Task objective ::
Once the line with "Antigua’s Real Estate" is found in the entries below, repeat it and each following line exactly, up to and including the line with "Waves to Awareness". Add no other lines.

Listed records ::
========
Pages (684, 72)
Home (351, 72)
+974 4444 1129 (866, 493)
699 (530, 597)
========
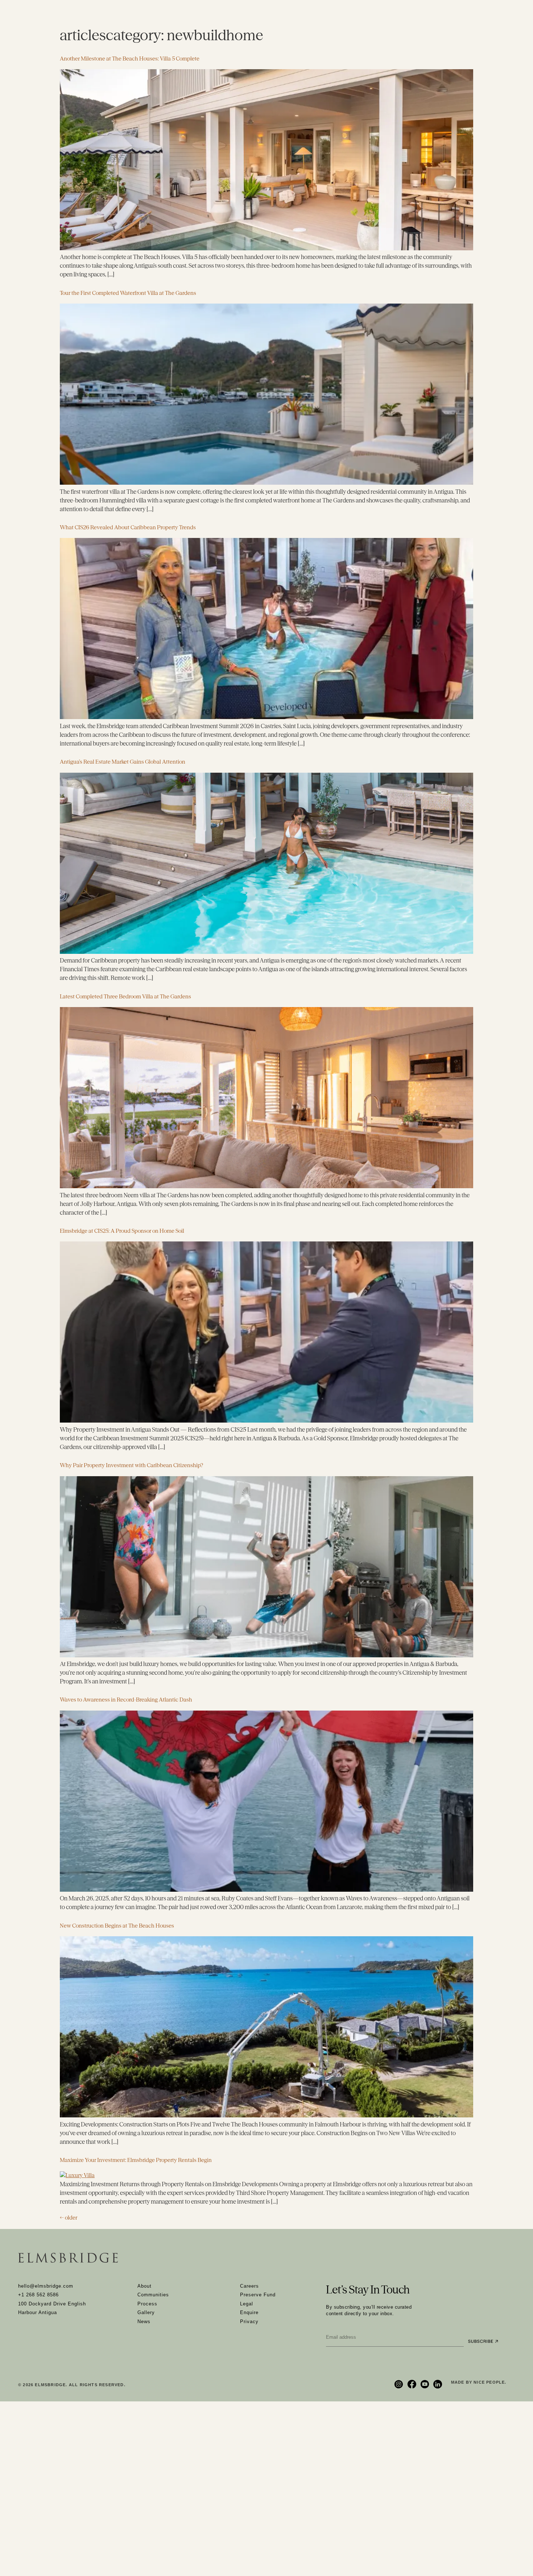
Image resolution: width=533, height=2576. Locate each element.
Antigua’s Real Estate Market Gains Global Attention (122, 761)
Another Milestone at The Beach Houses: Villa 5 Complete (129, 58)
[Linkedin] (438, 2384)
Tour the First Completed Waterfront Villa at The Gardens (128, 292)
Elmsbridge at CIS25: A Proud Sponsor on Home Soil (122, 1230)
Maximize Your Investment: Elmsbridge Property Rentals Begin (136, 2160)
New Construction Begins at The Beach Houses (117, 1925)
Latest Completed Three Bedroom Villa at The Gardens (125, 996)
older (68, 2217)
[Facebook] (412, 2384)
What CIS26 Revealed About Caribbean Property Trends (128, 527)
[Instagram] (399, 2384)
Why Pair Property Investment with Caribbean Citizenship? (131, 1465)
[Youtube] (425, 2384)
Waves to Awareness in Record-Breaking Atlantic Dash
========
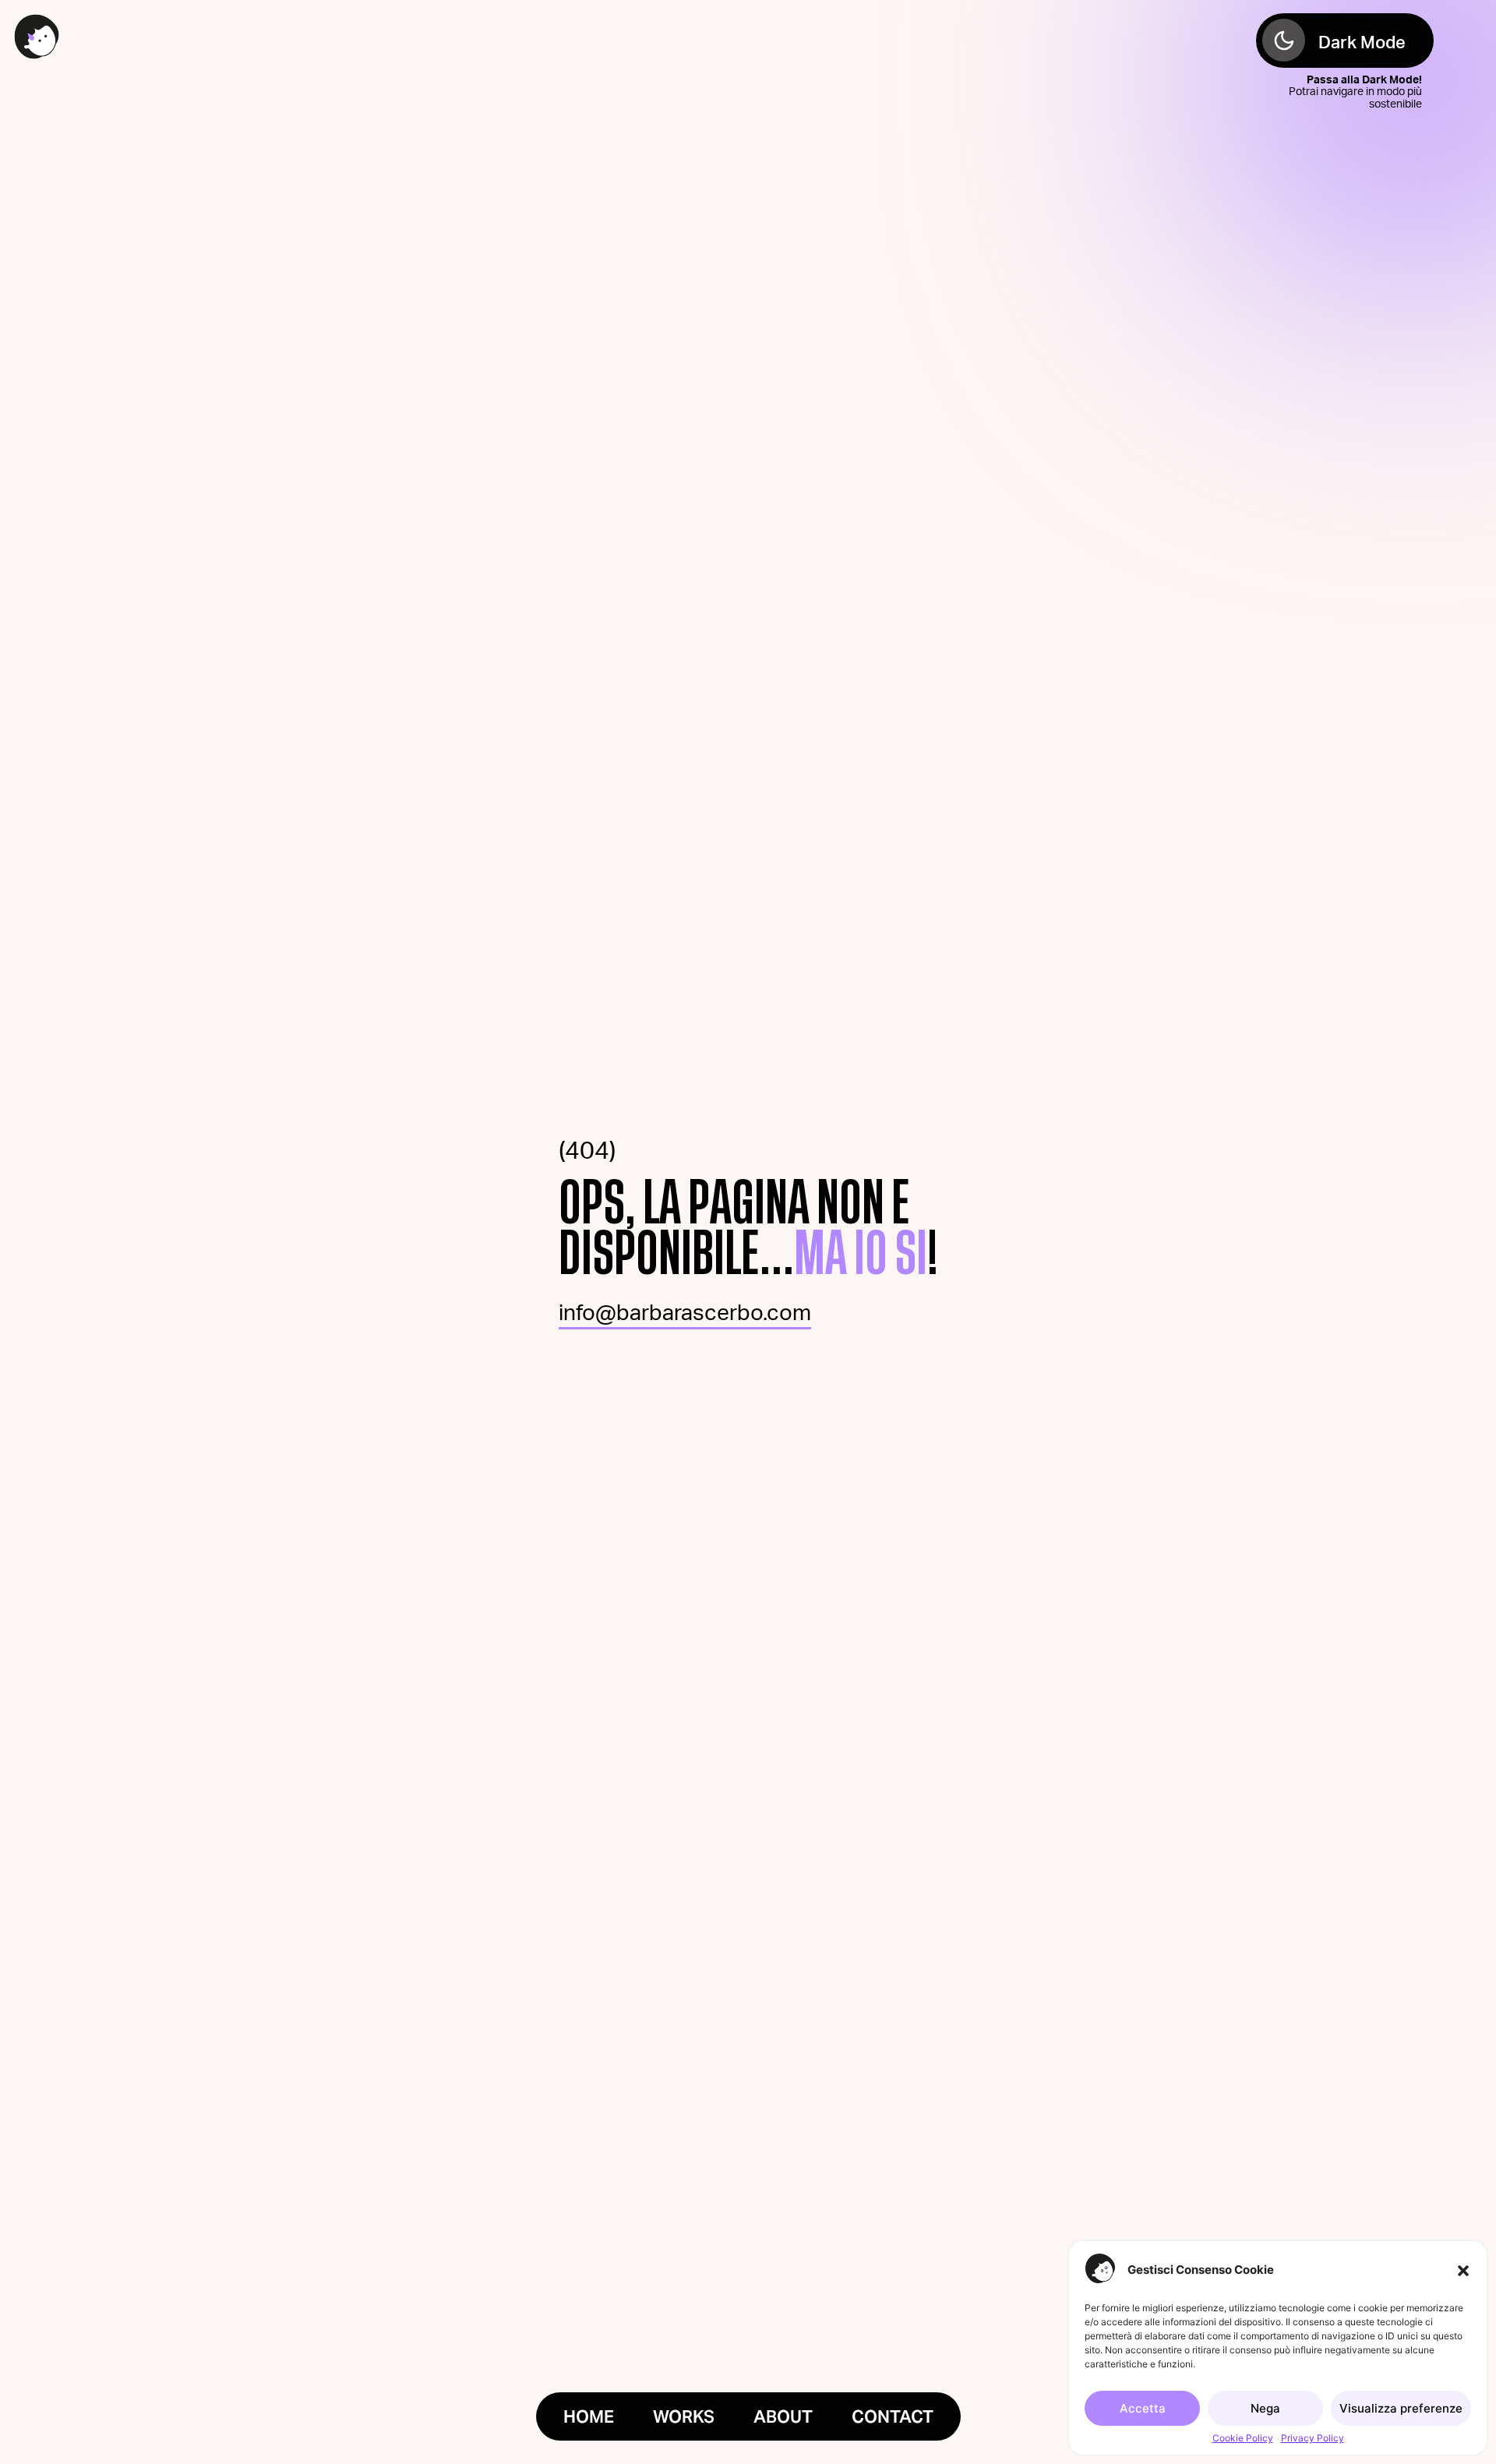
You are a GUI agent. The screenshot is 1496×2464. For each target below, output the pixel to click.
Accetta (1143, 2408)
========
Your response ::
Antigua’s Real Estate Market Gains Global Attention (122, 761)
Another Milestone at The Beach Houses: Villa 5 Complete (129, 58)
[Linkedin] (438, 2384)
Tour the First Completed Waterfront Villa at The Gardens (128, 292)
Elmsbridge at CIS25: A Proud Sponsor on Home Soil (122, 1230)
Maximize Your Investment: Elmsbridge Property Rentals Begin (136, 2160)
New Construction Begins at The Beach Houses (117, 1925)
Latest Completed Three Bedroom Villa at The Gardens (125, 996)
older (68, 2217)
[Facebook] (412, 2384)
What CIS26 Revealed About Caribbean Property Trends (128, 527)
[Instagram] (399, 2384)
Why Pair Property Investment with Caribbean Citizenship? (131, 1465)
[Youtube] (425, 2384)
Waves to Awareness in Record-Breaking Atlantic Dash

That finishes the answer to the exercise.